- Work item -
All lines from the one containing "Task: Open the article settings gear icon" to the end of the listing below should be output exactly; omit the pictures.

- Task inputs -
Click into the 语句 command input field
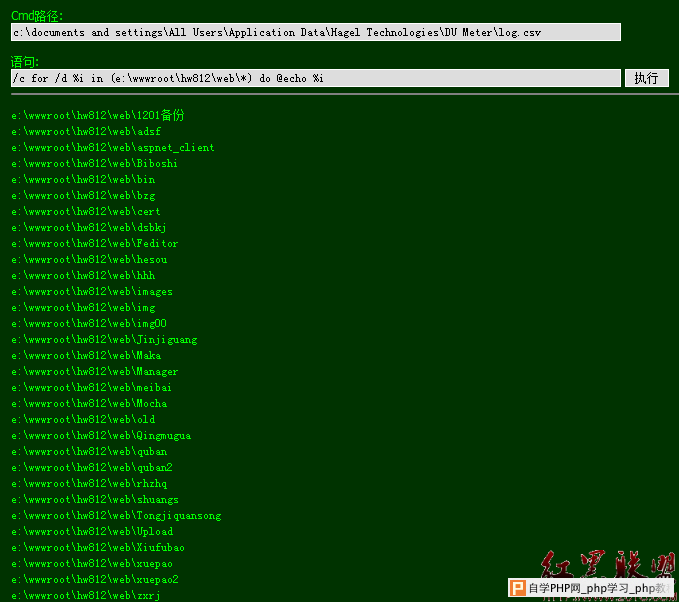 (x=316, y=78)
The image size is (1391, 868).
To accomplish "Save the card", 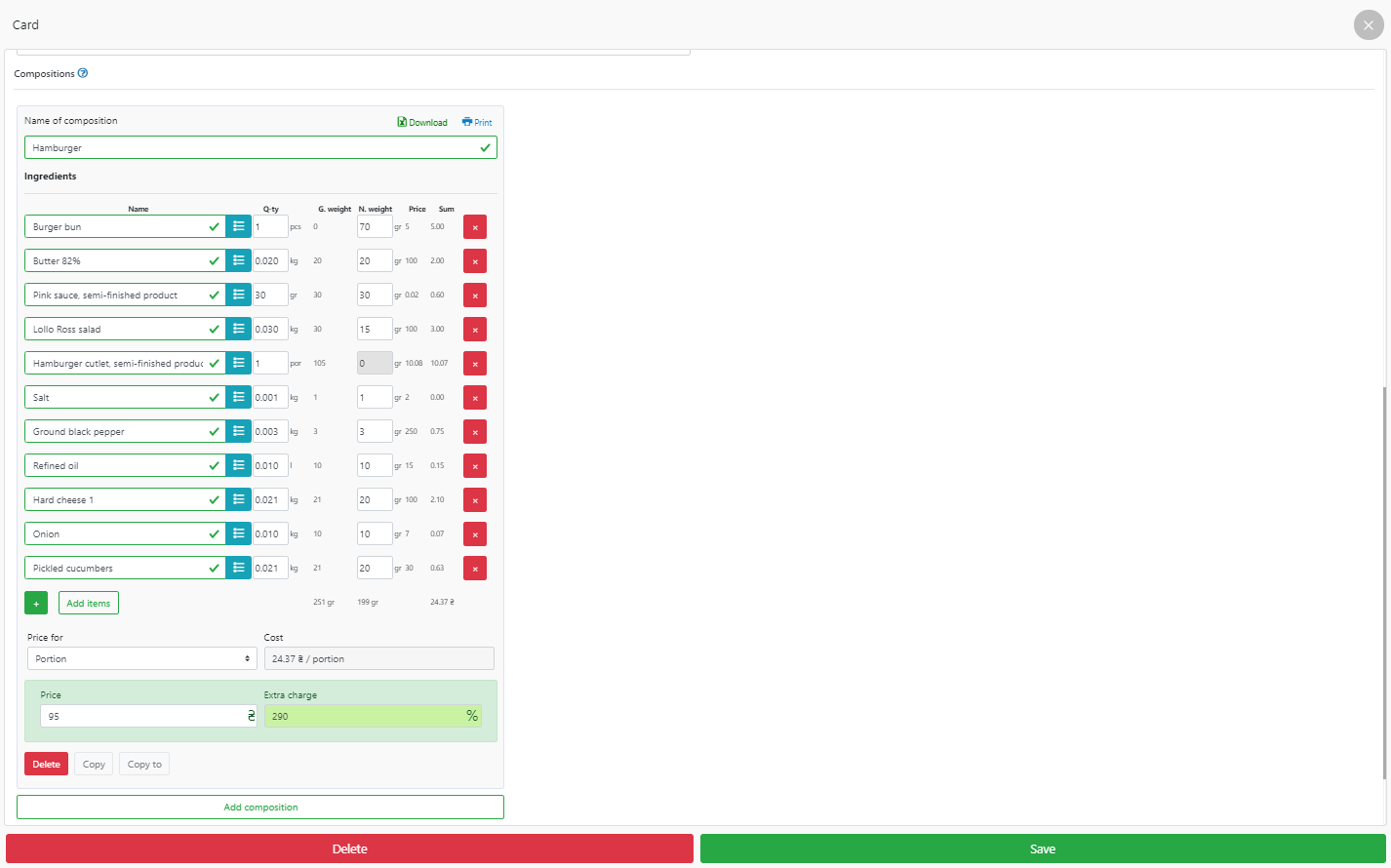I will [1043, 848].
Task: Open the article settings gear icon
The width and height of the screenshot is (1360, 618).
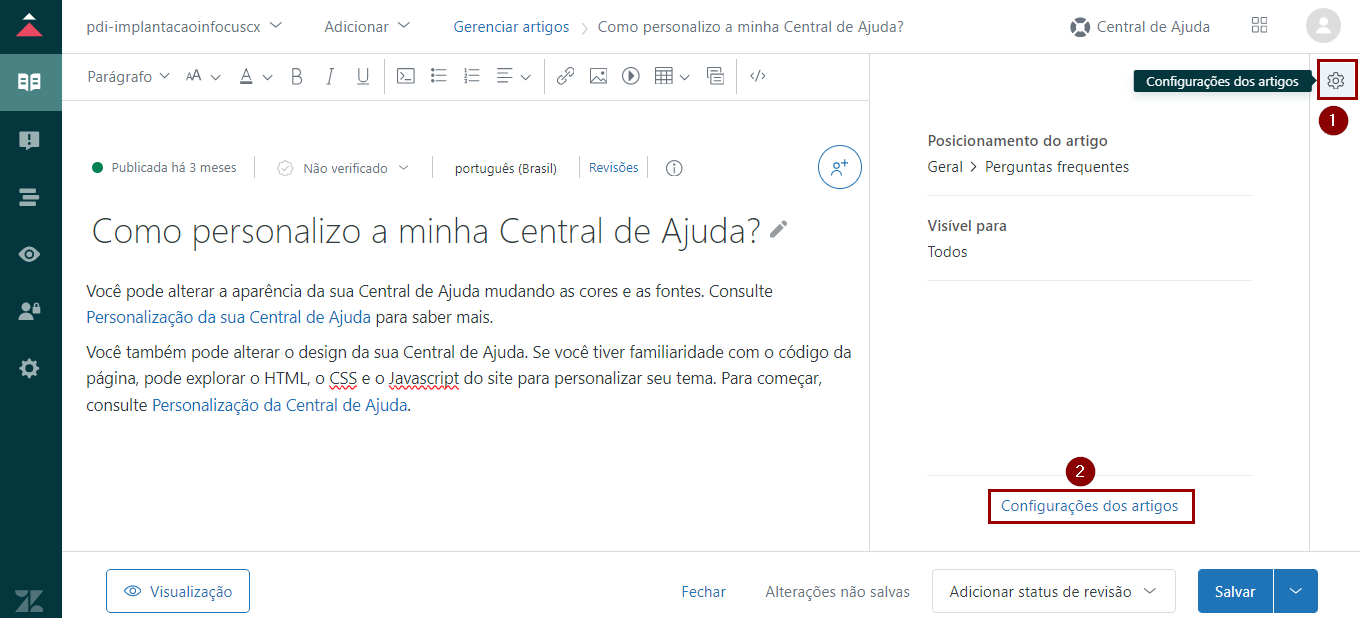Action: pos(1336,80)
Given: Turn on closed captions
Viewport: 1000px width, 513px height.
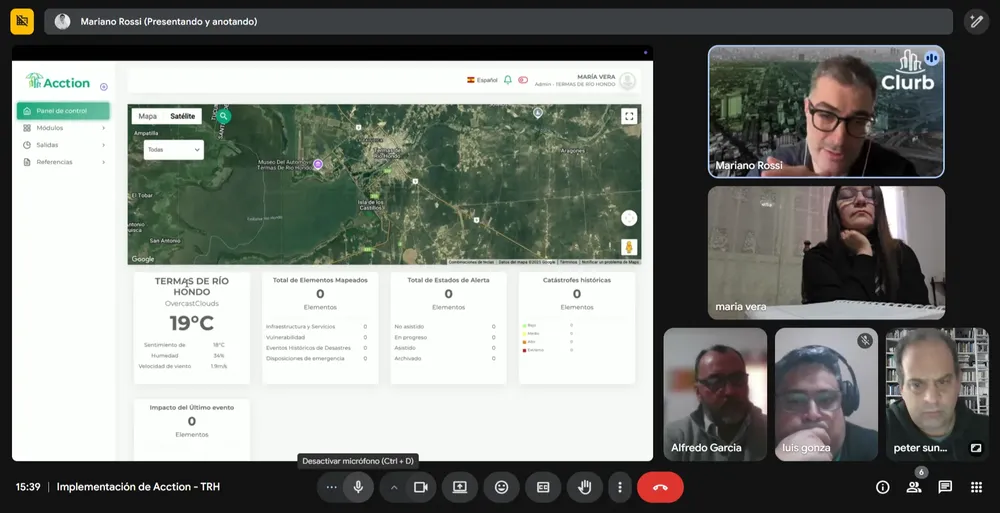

- Exercise response -
Task: Open the article settings gear icon
The width and height of the screenshot is (1360, 618).
Action: pos(1336,80)
Given: Turn on closed captions
Viewport: 1000px width, 513px height.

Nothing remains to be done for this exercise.